Porque o povo brasileiro não pode esperar que as suas liberdades e a sua dignidade sejam resultantes de conjunturas alheias à sua vontade e ação. Não serão os interesses circunstanciais de suas elites e classes médias, os humores das Forças Armadas, as lucratividades do capitalismo global ou os objetivos geopolíticos e econômicos das grandes potências que garantirão a democracia no Brasil. Apenas a articulação consciente das diversas forças sociais, das minorias, das maiorias excluídas, da classe trabalhadora e da juventude pode produzir uma quantidade e qualidade de energia suficientes para barrar iniciativas golpistas e autoritárias de grupos políticos e sociais que sempre serão numericamente minoritários, ainda que detentores de muitos recursos materiais.
Um povo fragmentado, radicalizado e ignorante é refém dos mais reacionários valores, tornando-se presa fácil para quem os quiser controlar e explorar. Nesse caso – aí sim lembrando de um socialista, Karl Marx – nossa História seria a sucessão infindável de farsas reavivando a tragédia que nos originou como nação.
O fascismo foi vencido nas urnas; no entanto, ele sobrevive nas ruas, famílias, empresas, escolas, universidades, quartéis, nas cidades e no campo. É preciso, então, enfrentá-lo em todos esses campos de batalha. Essa guerra é de muitos fronts simultâneos, pois as energias de morte e exploração do fascismo espalham-se por toda a sociedade.
A palavra de ordem que surgiu após o 08 de janeiro em Brasília foi: “Sem Anistia para Bolsonaro e seus cúmplices!”. Ela resume bem o ímpeto da mobilização constante contra o fascismo porque reúne múltiplos significados. O mais óbvio é o da demanda para que os atores e financiadores do vandalismo de Brasília sejam identificados e julgados.
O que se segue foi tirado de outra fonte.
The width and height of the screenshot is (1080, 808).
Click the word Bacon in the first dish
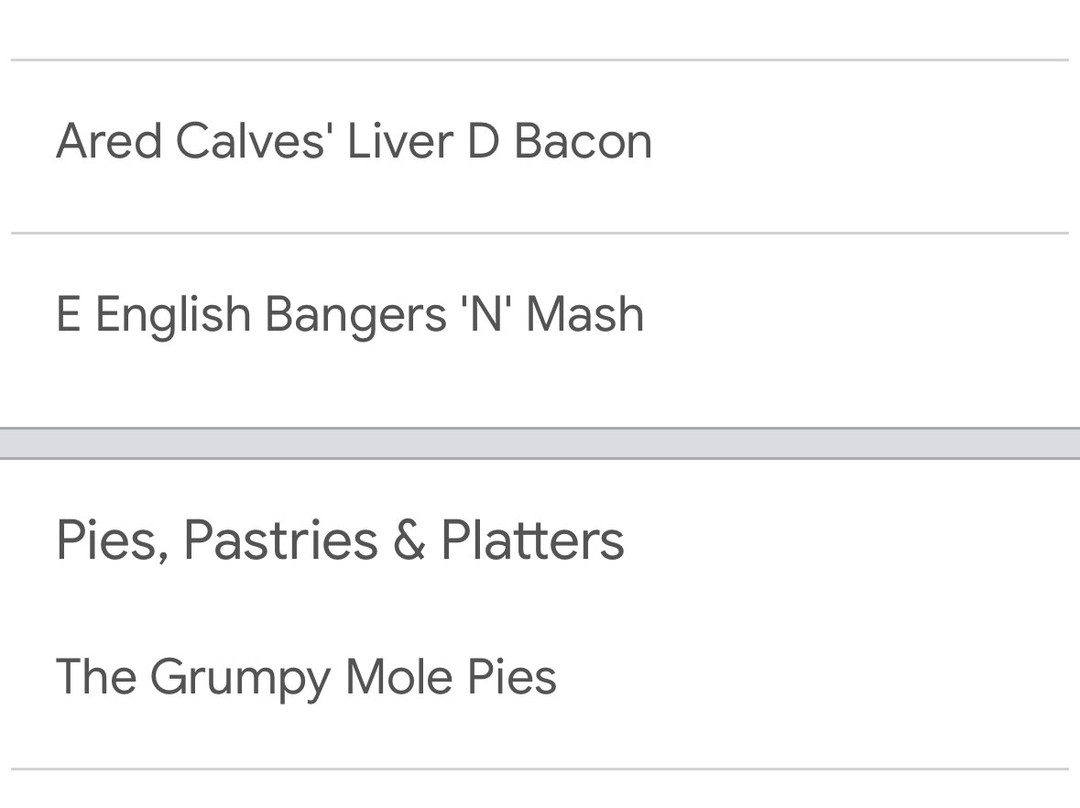tap(583, 141)
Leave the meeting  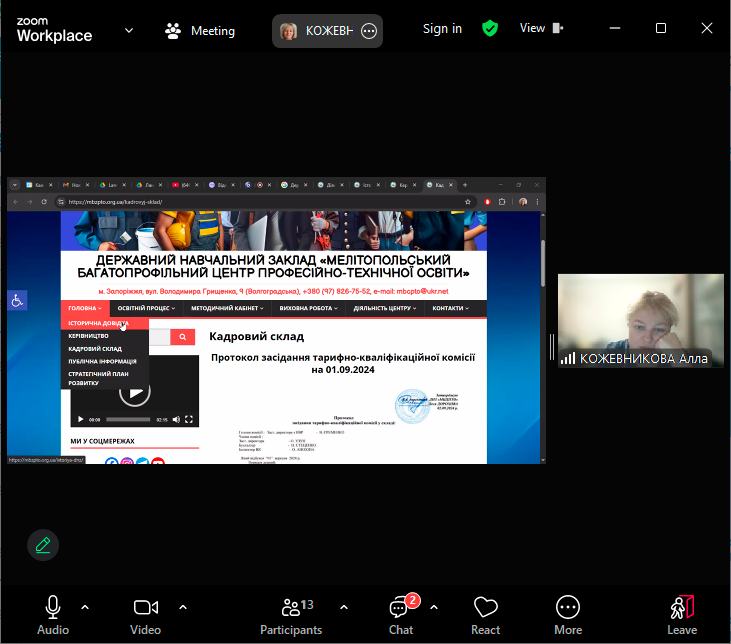[x=682, y=615]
Além disso, refere-se à urgente responsabilização por todos os crimes cometidos pelo governo Bolsonaro, do genocídio durante a pandemia de COVID-19, à corrupção desenfreada e ao acobertamento de assassinatos como os de Marielle Franco, Anderson Gomes, Bruno Pereira e Dom Philips.
Há, todavia, um sentido ainda mais profundo: trata-se da “anistia” como o esquema operacional das nossas elites políticas e econômicas, ou seja, a constante não responsabilização por abusos, crimes e violências que marcam a nossa História. Trata-se do modelo da conciliação permanente: conciliação de classe e conciliação entre adversários políticos em nome da manutenção do poder. Trata-se da ideia de que para seguir adiante é preciso esquecer o passado.
Mas a quem convém esse esquecimento? Esta é a pergunta necessária. Ao fazê-la, chegaremos à constatação de que o silêncio sempre favorece o poderoso, deixando inalterada a estrutura de desigualdade e opressão que geram períodos de maior violência e repressão. O “pesadelo bolsonarista” pode passar, mas ele não será o último se essa atitude com relação à nossa História não for alterada.
Por isso, cobrar a punição para os crimes do governo Bolsonaro não é uma atitude revanchista, mas uma busca por justiça e pelo fortalecimento e soberania do povo brasileiro. Ela deve ser destinada aos fascistas e criminosos de classe que parasitam o povo trabalhador brasileiro. O nosso passado não foi de glórias, como diz a letra do Hino Nacional, tampouco será de “paz no futuro” se a conciliação silenciar, uma vez mais, o direito à memória, à justiça e à reparação.